**The problem**: Copy every one of the items below word for word, leaving out the pictures.

**Records supplied**:
+--

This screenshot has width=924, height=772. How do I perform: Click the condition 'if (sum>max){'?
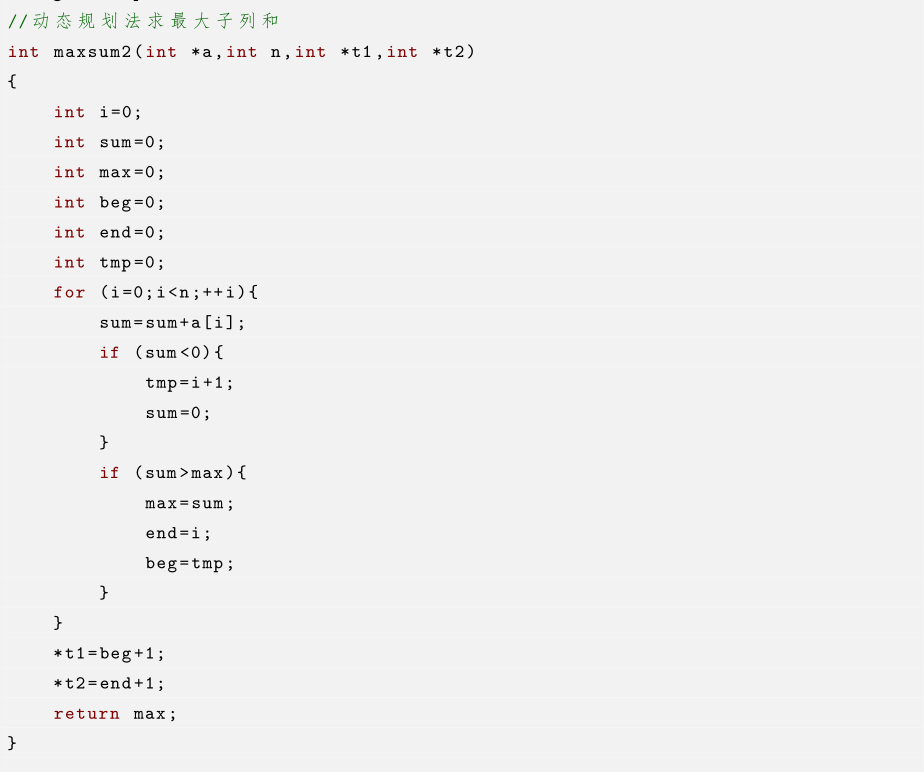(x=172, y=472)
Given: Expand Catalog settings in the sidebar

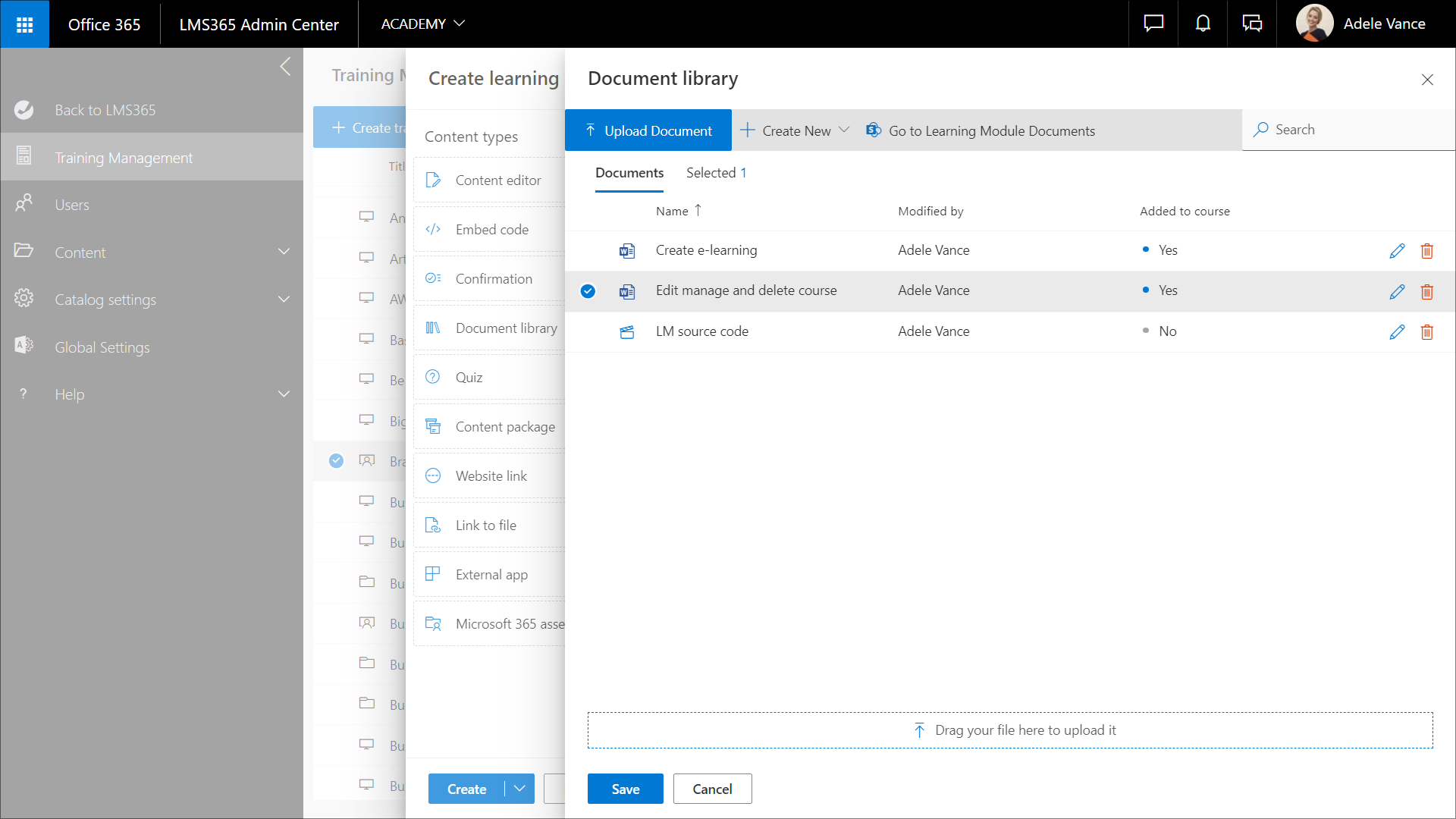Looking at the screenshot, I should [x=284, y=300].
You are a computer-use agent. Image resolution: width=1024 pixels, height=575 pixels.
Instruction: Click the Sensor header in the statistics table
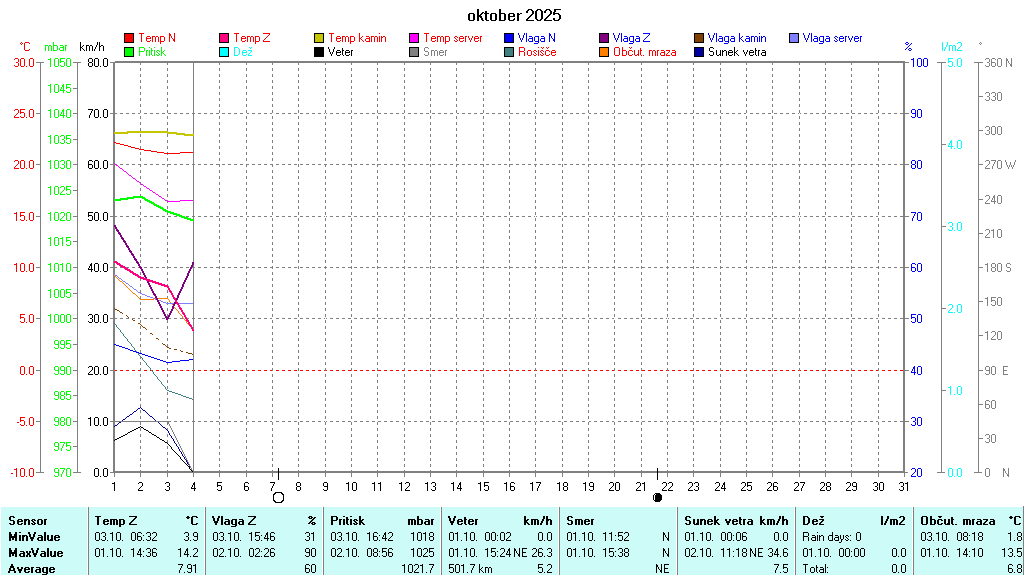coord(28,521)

+--

**Output of the task**:
This screenshot has width=924, height=772. How do I perform: Click the condition 'if (sum>max){'?
(x=172, y=472)
Given: Expand Catalog settings in the sidebar

Looking at the screenshot, I should [x=284, y=300].
You are a computer-use agent. Image resolution: width=1024 pixels, height=575 pixels.
Instruction: Click the Sensor header in the statistics table
coord(28,521)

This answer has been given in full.